● **Short exercise**
Render each line of the listing as one string in a JSON list, skipping blank lines. Leave the pictures out of the answer.

Element lookup records
/---

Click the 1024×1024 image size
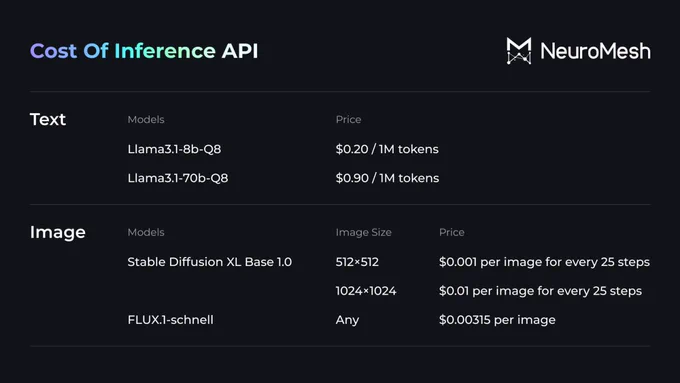Viewport: 680px width, 383px height. (x=366, y=291)

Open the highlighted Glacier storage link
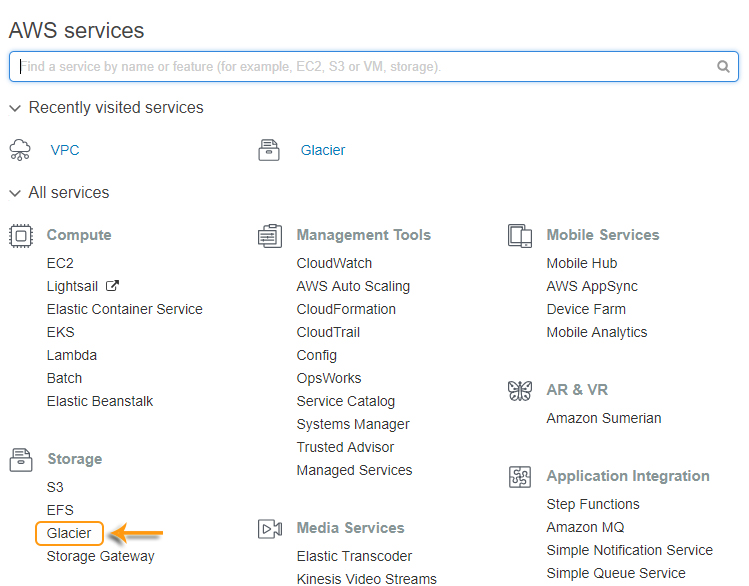[69, 533]
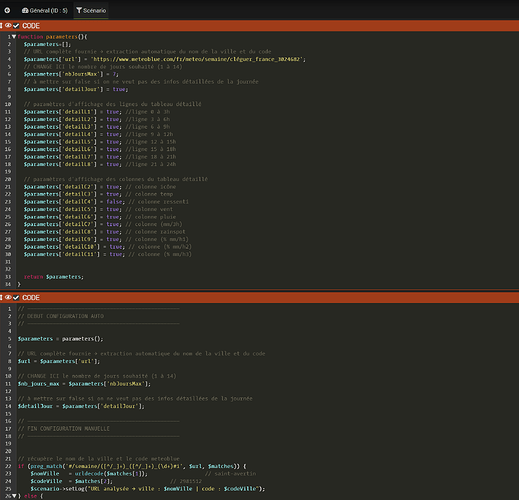Place the cursor on the nbJoursMax line
519x500 pixels.
[x=71, y=74]
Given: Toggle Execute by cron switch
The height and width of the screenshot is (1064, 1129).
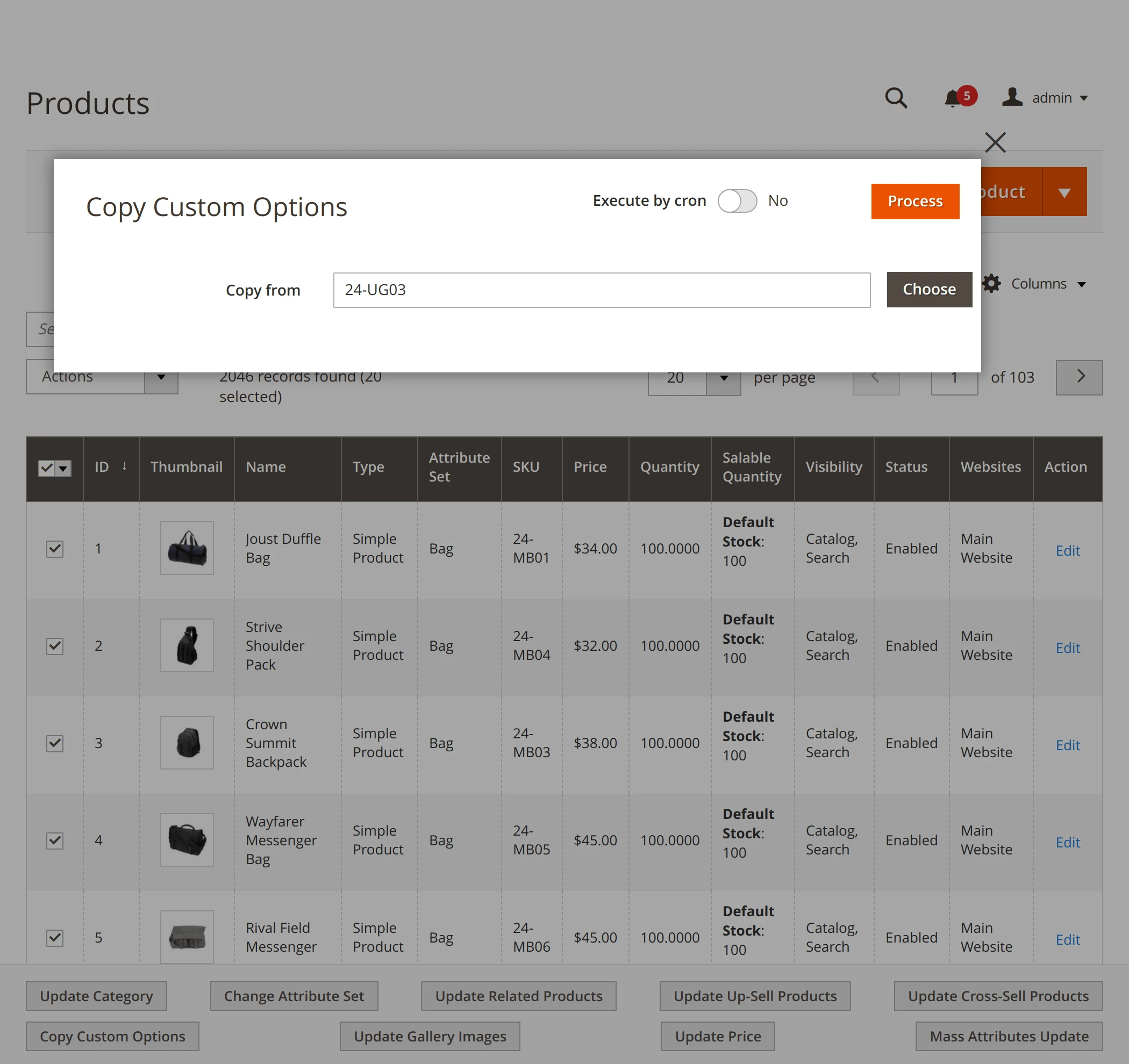Looking at the screenshot, I should (x=737, y=201).
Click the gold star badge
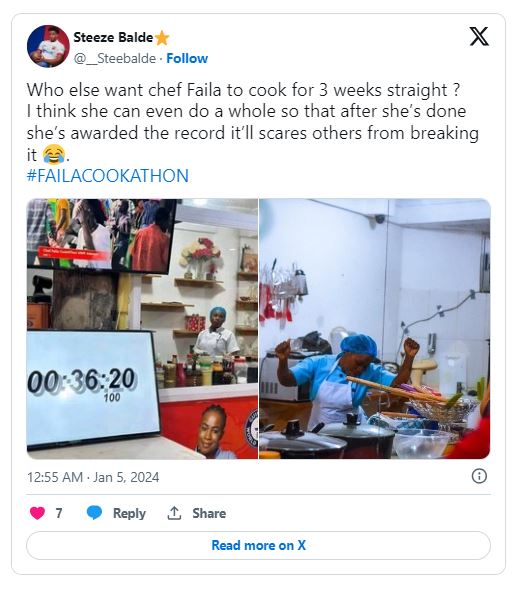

\---

● **Solution**
[
  "Click the 1024×1024 image size",
  "Viewport: 680px width, 383px height. (x=366, y=291)",
  "Open the highlighted Glacier storage link",
  "[69, 533]",
  "Place the cursor on the nbJoursMax line",
  "519x500 pixels.",
  "[x=71, y=74]",
  "Given: Toggle Execute by cron switch",
  "The height and width of the screenshot is (1064, 1129).",
  "Looking at the screenshot, I should (x=737, y=201).",
  "Click the gold star badge"
]